**Directive**. Copy out the items below, substituting "Command" for each "Instruction" and changing nothing else.

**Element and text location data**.
━━━━━━━━━━

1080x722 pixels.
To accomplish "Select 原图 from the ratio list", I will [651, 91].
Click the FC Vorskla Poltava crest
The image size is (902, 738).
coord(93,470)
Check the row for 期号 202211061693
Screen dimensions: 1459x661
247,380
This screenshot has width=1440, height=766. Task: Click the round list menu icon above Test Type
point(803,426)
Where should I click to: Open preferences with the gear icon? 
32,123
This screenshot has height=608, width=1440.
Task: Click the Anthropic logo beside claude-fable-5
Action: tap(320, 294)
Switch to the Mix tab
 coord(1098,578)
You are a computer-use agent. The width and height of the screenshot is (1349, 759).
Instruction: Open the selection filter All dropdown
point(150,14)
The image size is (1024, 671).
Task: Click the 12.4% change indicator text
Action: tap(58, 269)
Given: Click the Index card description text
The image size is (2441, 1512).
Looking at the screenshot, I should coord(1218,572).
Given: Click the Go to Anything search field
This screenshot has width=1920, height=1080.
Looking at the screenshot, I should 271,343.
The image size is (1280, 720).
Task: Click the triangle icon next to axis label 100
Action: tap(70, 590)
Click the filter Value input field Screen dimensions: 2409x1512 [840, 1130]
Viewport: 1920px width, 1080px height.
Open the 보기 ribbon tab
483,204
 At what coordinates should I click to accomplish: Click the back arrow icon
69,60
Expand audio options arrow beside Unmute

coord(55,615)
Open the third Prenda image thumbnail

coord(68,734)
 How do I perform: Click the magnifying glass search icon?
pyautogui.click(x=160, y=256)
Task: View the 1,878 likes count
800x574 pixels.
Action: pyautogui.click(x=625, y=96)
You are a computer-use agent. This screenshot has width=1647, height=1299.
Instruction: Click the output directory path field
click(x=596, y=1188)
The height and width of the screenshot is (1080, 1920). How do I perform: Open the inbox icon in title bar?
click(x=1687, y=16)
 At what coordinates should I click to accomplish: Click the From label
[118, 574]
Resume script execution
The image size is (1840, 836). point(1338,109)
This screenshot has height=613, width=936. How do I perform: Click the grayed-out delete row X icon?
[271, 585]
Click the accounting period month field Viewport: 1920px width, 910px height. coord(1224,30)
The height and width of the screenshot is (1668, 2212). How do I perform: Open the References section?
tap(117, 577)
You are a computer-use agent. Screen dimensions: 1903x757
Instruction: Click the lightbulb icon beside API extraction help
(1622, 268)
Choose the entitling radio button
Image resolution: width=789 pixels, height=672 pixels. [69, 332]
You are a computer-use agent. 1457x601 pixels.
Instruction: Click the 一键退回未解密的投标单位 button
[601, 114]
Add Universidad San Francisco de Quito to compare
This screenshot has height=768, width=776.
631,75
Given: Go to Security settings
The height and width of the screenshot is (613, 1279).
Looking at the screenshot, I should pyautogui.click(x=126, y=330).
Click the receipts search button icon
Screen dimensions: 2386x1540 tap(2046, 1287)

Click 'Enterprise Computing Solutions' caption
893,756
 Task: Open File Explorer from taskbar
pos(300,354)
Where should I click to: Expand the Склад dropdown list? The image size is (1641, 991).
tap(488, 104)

━━━━━━━━━━

**Response**.
1080x722 pixels.
To accomplish "Select 原图 from the ratio list", I will [651, 91].
Click the FC Vorskla Poltava crest
The image size is (902, 738).
coord(93,470)
Check the row for 期号 202211061693
Screen dimensions: 1459x661
247,380
This screenshot has width=1440, height=766. Task: Click the round list menu icon above Test Type
point(803,426)
Where should I click to: Open preferences with the gear icon? 
32,123
This screenshot has height=608, width=1440.
Task: Click the Anthropic logo beside claude-fable-5
Action: tap(320, 294)
Switch to the Mix tab
 coord(1098,578)
You are a computer-use agent. The width and height of the screenshot is (1349, 759).
Command: Open the selection filter All dropdown
point(150,14)
The image size is (1024, 671).
Task: Click the 12.4% change indicator text
Action: tap(58, 269)
Given: Click the Index card description text
The image size is (2441, 1512).
Looking at the screenshot, I should coord(1218,572).
Given: Click the Go to Anything search field
This screenshot has width=1920, height=1080.
Looking at the screenshot, I should 271,343.
The image size is (1280, 720).
Task: Click the triangle icon next to axis label 100
Action: tap(70, 590)
Click the filter Value input field Screen dimensions: 2409x1512 [840, 1130]
Viewport: 1920px width, 1080px height.
Open the 보기 ribbon tab
483,204
 At what coordinates should I click to accomplish: Click the back arrow icon
69,60
Expand audio options arrow beside Unmute

coord(55,615)
Open the third Prenda image thumbnail

coord(68,734)
 How do I perform: Click the magnifying glass search icon?
pyautogui.click(x=160, y=256)
Task: View the 1,878 likes count
800x574 pixels.
Action: pyautogui.click(x=625, y=96)
You are a computer-use agent. This screenshot has width=1647, height=1299.
Command: Click the output directory path field
click(x=596, y=1188)
The height and width of the screenshot is (1080, 1920). How do I perform: Open the inbox icon in title bar?
click(x=1687, y=16)
 At what coordinates should I click to accomplish: Click the From label
[118, 574]
Resume script execution
The image size is (1840, 836). point(1338,109)
This screenshot has height=613, width=936. How do I perform: Click the grayed-out delete row X icon?
[271, 585]
Click the accounting period month field Viewport: 1920px width, 910px height. coord(1224,30)
The height and width of the screenshot is (1668, 2212). How do I perform: Open the References section?
tap(117, 577)
You are a computer-use agent. Screen dimensions: 1903x757
Command: Click the lightbulb icon beside API extraction help
(1622, 268)
Choose the entitling radio button
Image resolution: width=789 pixels, height=672 pixels. [69, 332]
You are a computer-use agent. 1457x601 pixels.
Command: Click the 一键退回未解密的投标单位 button
[601, 114]
Add Universidad San Francisco de Quito to compare
This screenshot has height=768, width=776.
631,75
Given: Go to Security settings
The height and width of the screenshot is (613, 1279).
Looking at the screenshot, I should pyautogui.click(x=126, y=330).
Click the receipts search button icon
Screen dimensions: 2386x1540 tap(2046, 1287)

Click 'Enterprise Computing Solutions' caption
893,756
 Task: Open File Explorer from taskbar
pos(300,354)
Where should I click to: Expand the Склад dropdown list? The image size is (1641, 991).
tap(488, 104)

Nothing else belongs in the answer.